The following result is obtained:

[['/img0.jpg', '/img5.jpg'],
 ['/img1.jpg'],
 ['/img10.jpg'],
 ['/img11.jpg', '/img13.jpg', '/img8.jpg', '/img9.jpg'],
 ['/img12.jpg', '/img15.jpg'],
 ['/img11.jpg', '/img13.jpg', '/img8.jpg', '/img9.jpg'],
 ['/img14.jpg', '/img17.jpg'],
 ['/img12.jpg', '/img15.jpg'],
 ['/img16.jpg'],
 ['/img14.jpg', '/img17.jpg'],
 ['/img18.jpg'],
 ['/img19.jpg', '/img20.jpg', '/img21.jpg', '/img22.jpg'],
 ['/img2.jpg', '/img7.jpg'],
 ['/img19.jpg', '/img20.jpg', '/img21.jpg', '/img22.jpg'],
 ['/img19.jpg', '/img20.jpg', '/img21.jpg', '/img22.jpg'],
 ['/img19.jpg', '/img20.jpg', '/img21.jpg', '/img22.jpg'],
 ['/img23.jpg'],
 ['/img3.jpg', '/img4.jpg'],
 ['/img3.jpg', '/img4.jpg'],
 ['/img0.jpg', '/img5.jpg'],
 ['/img6.jpg'],
 ['/img2.jpg', '/img7.jpg'],
 ['/img11.jpg', '/img13.jpg', '/img8.jpg', '/img9.jpg'],
 ['/img11.jpg', '/img13.jpg', '/img8.jpg', '/img9.jpg']]

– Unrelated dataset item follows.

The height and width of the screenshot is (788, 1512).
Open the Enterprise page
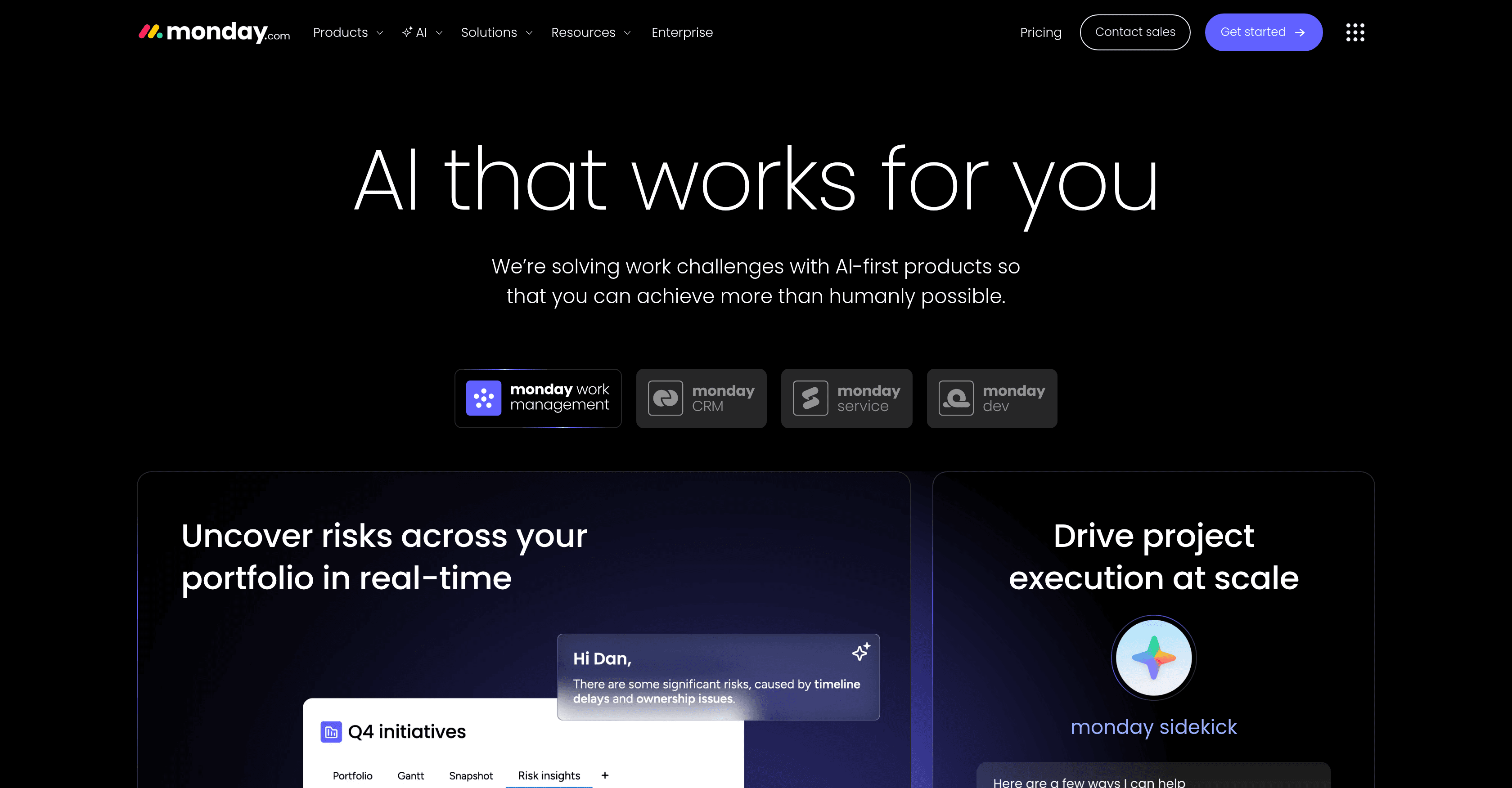coord(682,32)
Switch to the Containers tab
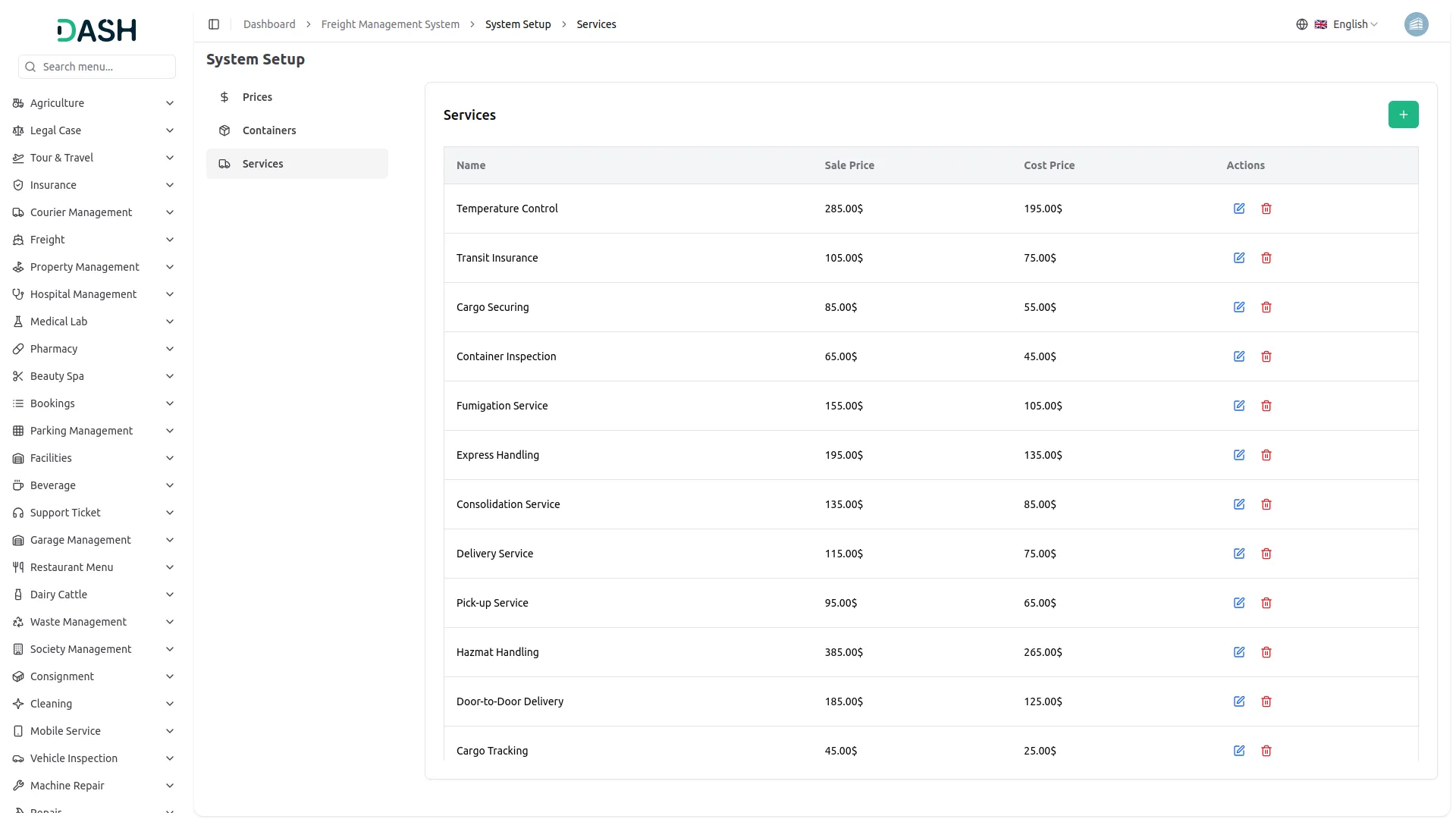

It works a little incorrectly and not optimally, I would like the work of such an algorithm to be minimally spent on memory and time.

cafce25
  • 15,907
  • 4
  • 25
  • 31
Nikita
  • 21
  • 1
  • What is your expected output if there are partially-overlapping sets in the input (e.g. `['A', 'B']` and `['B','C']`)? – motto Apr 15 '23 at 07:56
  • In this case, it is necessary to leave both – Nikita Apr 15 '23 at 07:59
  • 1
    Oh? That is not what you did with `img19`... You still merged it instead of leaving the different subsets that have a partial overlap at `img19`. – trincot Apr 15 '23 at 08:03
  • This feels a bit like the [set cover problem](https://en.wikipedia.org/wiki/Set_cover_problem), of which there's a lot of good discussion on [this previous question](https://stackoverflow.com/a/21974512/21146235). I may be misunderstanding though. – motto Apr 15 '23 at 08:05
  • Perhaps I did not notice the error, so far it can be assumed that there will be no such intersecting sets. – Nikita Apr 15 '23 at 08:11
  • Perhaps the tasks are partially similar, but still my main task is to find a set from all subsets, from all the abundance of subsets of this and other sets – Nikita Apr 15 '23 at 08:31

1 Answers1

1

Given your stipulation that there will be no partially-intersecting sets, the algorithm is pretty straightforward. We can just pick the largest set that contains each element.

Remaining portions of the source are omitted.